### Selected extract
New pilot program aims to train more paediatricians in regional Victoria

A new program, co-developed by Associate Professor Michael Nowotny from the Monash University’s School of Rural Health, will actively encourage paediatric training in regional Victoria and ultimately increase local access to paediatric services.

People living in remote areas of Australia may need to travel long distances to attend health services or receive specialised treatment. Data from the 2014-15 National Health Survey indicate that odds of children living outside of metro areas having seen a paediatrician were 17 percentage points lower for those who lived in an inner regional area, and 39 percentage points lower for those in outer regional or remote areas when compared to city-based kids.

Thanks to a program co-developed by Associate Professor Michael Nowotny, from the Monash University’s School of Rural Health, Victoria has a program that actively encourages paediatric training in the state’s regional areas.  In early 2022, four trainees will start the regional paediatric training scheme developed by the Victorian Basic Paediatric Training Consortium (VBPTC) in conjunction with the Royal Australasian College of Physicians and the Victorian Department of Health and Human Services.

According to Associate Professor Nowotny: “this program, the first of its kind in Australia, will mean that junior doctors will have the opportunity to apply for the paediatrics training program through a dedicated rural stream in Victoria, rather than vying for the increasingly competitive spots based in Melbourne.”

“The program will prioritise junior doctors with genuine future rural intent and thus increase the access our rural communities have to paediatric services longer-term.”

Associate Professor Michael NowotnyIt is a program that has been decades in the making – with Associate Professor Nowotny thinking about such a program for years. As a young paediatrician, Michael Nowotny, and his new wife Jo, wanted to do something fun. So, they moved from rural Victoria to Darwin. While Jo studied law, Michael worked as one of three junior registrars at the Royal Darwin Hospital.

“It was a very busy unit and in the wet season it was crazy because we had really, really sick Aboriginal children come into the hospital all the time. We worked really hard, but developed good independence, problem-solving skills and learnt how to deal with finite resources.”

It’s those sort of learning opportunities that Associate Professor Nowotny wanted to be available to junior doctors in Gippsland. It’s why he also agreed to head up the Gippsland Regional Training Hub, one of Monash University’s two regional training hubs that are working to create clearer pathways for medical graduates to do their specialist training in rural and regional Victoria.

The drain of junior doctors from regional areas takes place between their second and fourth years after graduation he explained. “That's where we really lose most trainees. There are really good opportunities for interns in Gippsland through a couple of well set up intern training programs.” But after that training opportunities all but vanish.

### Data shown
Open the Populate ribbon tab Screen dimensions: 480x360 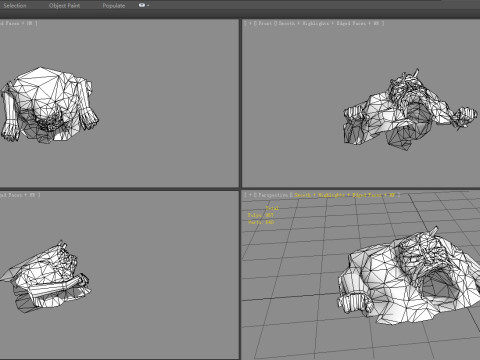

### Work task A
According to the article on regional paediatric training in Victoria, how many trainees will start the regional paediatric training scheme in early 2022?
### Work task B
Write the next part of the article on regional paediatric training in Victoria, picking up after its final sentence.

### Answer space A
Four trainees.

### Answer space B
“Junior doctors who would like to stay in a regional area can't because there aren’t many training opportunities for them. These are really, really committed young doctors who often have come from the region that they're working in, who would like to stay, and who would potentially like to work in the region long-term. Unfortunately, once they're attracted out of the region and move to alternative regions, meet people in the region and partner those people, it's very hard to get them to come back.”

It was an opportunity twenty years ago – and family ties – that eventually drew Michael and Jo to Warragul from Darwin after seven years. With Dr Charles Hamilton, Michael established a paediatric practice that quickly grew from the two of them to five practitioners. Education was an important focus of the practice right from the start.

With his practice co-located within the West Gippsland hospital, he teaches in both his rooms and the hospital. Monash University medical students in their second clinical year, advanced trainees, two senior registrars, a general practice trainee and a rotating basic trainee from the College of Physicians are all there gaining experience in a “really busy training space”.

“I think it’s important to try and encourage young doctors to become part of regional communities. The experience of living and practising medicine rurally is wonderful. It's very different to working in the city. I'm really passionate about that component of what I do.”


Monash Rural Health Regional Training Hubs

The Monash Rural Health Regional Training Hubs facilitate speciality training and career development opportunities for junior doctors, to help them live, work and train rurally.  The Monash Regional Training Hubs are supported by the Rural Health Multidisciplinary Training Program of the Department of Health.